Nov. 30 is the date incoming associates with Haynes and Boone are scheduled to begin work with a starting salary for 2009 of $145,000. That’s below the $160,000 first-year salary that’s been the first-year BigTex market rate. Richard Fijolek of Dallas, the firm’s financial partner, says the firm hasn’t yet decided what it will pay those first-year lawyers once the calendar flips to 2010. “We haven’t decided what we are paying in 2010. We are trying to figure out what the market is,” Fijolek says. The $145,000 starting salary was first reported in the Above the Law blog. Fijolek says the firm is waiting to see where the BigTex market rate settles before deciding on a 2010 salary for first-year lawyers. “We are not trying to set market. We typically pay at the market or the high end of the market,” he says. Fijolek says the firm sent a letter to the incoming associates on Nov. 20 notifying the associates of their 2009 salary but also told them that they will spend most of December in training and will do little billable work. When the firm sent the incoming associates job offers in the fall of 2008, it did not specify a starting salary, he says. According to Texas Lawyer’s New Associates Survey, published on Oct. 19, 38 incoming associates are scheduled to start work on Nov. 30 at Haynes and Boone offices in Texas.

Rate Freezes

Even before the nation’s economy soured in the fall of 2008, corporate legal departments were cutting internal costs, negotiating alternative fee arrangements, and cutting or freezing the rates they pay outside counsel, consulting firm Hildebrandt reports in its 2009 Law Department Survey. The survey, made public Nov. 19, includes 2007 and 2008 data from 231 legal departments at private and public companies; 21 are based in Texas.
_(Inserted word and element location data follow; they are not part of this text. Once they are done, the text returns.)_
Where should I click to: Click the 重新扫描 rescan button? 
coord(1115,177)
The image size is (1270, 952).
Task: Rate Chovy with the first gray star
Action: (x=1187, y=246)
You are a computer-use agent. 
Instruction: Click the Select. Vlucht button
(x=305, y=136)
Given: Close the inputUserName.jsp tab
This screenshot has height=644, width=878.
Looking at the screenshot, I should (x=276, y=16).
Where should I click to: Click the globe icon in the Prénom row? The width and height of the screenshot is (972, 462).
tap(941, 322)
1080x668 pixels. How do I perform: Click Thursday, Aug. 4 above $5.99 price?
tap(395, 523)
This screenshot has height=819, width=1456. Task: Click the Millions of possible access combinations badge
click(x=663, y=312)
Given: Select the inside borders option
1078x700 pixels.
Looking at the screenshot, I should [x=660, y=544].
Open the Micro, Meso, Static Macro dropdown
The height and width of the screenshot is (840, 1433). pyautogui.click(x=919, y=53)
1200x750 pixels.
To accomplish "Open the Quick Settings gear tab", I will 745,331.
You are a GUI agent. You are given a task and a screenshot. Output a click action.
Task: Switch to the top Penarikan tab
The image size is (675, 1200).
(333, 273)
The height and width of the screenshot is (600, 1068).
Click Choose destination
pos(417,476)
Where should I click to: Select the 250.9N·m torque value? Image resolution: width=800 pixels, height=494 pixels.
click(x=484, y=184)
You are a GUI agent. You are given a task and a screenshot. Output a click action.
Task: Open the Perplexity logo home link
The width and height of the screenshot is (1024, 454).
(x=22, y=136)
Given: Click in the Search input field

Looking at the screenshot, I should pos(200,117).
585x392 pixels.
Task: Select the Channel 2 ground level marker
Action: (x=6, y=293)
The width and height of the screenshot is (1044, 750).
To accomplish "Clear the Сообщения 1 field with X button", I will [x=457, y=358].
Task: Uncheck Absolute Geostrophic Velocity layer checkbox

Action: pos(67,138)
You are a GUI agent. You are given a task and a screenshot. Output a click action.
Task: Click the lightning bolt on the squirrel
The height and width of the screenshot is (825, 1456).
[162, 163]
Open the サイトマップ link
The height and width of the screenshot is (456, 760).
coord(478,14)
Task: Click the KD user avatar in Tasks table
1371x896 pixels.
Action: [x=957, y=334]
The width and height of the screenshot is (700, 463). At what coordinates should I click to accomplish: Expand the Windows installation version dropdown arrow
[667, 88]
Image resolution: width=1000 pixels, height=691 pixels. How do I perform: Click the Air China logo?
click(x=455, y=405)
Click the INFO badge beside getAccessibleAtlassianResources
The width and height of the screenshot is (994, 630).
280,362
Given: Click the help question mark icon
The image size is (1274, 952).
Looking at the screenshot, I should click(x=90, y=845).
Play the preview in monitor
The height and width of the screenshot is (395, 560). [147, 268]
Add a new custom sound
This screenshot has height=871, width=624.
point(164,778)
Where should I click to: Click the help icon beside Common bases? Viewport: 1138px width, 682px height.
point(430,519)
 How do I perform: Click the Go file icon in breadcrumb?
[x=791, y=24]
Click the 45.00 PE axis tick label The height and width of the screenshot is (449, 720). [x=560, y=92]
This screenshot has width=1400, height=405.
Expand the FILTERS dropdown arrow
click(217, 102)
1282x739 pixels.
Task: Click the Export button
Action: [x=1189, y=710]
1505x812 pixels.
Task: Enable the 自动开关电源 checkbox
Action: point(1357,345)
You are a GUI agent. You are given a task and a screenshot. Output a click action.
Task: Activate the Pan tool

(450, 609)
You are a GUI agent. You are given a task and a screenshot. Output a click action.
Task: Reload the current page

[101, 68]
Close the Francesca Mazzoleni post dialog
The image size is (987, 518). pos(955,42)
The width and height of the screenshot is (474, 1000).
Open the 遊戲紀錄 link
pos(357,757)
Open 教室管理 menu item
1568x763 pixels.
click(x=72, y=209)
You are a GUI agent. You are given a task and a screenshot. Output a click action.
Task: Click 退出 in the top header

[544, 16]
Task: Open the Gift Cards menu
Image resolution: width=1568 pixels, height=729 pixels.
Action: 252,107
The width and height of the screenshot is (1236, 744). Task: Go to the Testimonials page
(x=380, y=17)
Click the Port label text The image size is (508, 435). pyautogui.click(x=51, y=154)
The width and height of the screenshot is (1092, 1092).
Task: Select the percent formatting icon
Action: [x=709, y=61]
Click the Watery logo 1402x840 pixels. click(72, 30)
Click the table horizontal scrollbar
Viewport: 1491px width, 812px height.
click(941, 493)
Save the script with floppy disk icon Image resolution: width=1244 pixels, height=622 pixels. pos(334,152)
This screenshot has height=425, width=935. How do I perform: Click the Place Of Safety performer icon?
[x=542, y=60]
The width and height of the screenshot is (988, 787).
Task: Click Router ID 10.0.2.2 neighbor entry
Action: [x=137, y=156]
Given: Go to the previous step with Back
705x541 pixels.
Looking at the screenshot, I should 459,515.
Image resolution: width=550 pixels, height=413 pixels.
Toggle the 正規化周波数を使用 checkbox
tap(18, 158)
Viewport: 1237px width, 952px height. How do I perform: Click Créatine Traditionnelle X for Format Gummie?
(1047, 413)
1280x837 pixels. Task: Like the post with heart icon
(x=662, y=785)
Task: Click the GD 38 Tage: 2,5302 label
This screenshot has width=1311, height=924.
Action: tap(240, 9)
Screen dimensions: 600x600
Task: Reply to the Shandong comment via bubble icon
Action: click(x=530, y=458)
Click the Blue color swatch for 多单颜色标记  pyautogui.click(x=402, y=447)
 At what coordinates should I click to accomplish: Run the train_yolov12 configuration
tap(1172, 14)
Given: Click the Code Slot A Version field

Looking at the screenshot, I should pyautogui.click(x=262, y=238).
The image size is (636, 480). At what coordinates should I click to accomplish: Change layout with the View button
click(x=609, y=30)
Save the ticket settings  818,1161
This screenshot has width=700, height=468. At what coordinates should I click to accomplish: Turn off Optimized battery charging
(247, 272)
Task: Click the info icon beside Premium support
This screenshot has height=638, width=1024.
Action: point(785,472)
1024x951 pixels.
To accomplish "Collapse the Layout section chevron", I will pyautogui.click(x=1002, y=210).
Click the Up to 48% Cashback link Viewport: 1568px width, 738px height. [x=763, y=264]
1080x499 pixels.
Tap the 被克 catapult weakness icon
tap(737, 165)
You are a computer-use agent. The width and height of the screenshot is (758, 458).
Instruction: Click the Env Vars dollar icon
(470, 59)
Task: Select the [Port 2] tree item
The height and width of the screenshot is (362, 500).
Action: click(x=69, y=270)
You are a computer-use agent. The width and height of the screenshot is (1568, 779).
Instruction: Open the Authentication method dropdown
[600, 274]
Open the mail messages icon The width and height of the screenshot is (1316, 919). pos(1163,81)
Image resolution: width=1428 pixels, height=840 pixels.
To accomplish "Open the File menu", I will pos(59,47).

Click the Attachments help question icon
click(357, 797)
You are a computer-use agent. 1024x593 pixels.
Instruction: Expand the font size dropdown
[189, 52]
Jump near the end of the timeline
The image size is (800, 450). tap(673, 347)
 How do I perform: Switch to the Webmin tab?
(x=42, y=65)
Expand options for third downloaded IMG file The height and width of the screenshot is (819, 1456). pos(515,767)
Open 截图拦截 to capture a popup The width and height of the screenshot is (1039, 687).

According to the survey, 55 percent of the companies have or will use alternative billing, 64 percent have implemented or will implement rate freezes, and 46 percent have implemented or will implement rate reductions with outside counsel. Half of the companies report they have used or will use regional or boutique firms to cut outside counsel spending. Most of the companies, 63 percent, have no plans to reduce the number of lawyers or nonlawyer professionals in their legal department, and 59 percent have no plans to cut support staff. They companies have targeted “non-core” spending, with 82 percent of the companies indicating they have reduced or will reduce travel spending and 77 percent saying they have reduced or will reduce spending on meetings and training. More than half, 51 percent, have frozen or will freeze salaries for law department staff. Meanwhile, 57 percent of the companies have used or will use e-billing to cut spending. Hildebrandt, a Thomson Reuters business based in New Jersey, says the survey is “most reflective of the period leading into the economic downturn which began in mid-September 2008.”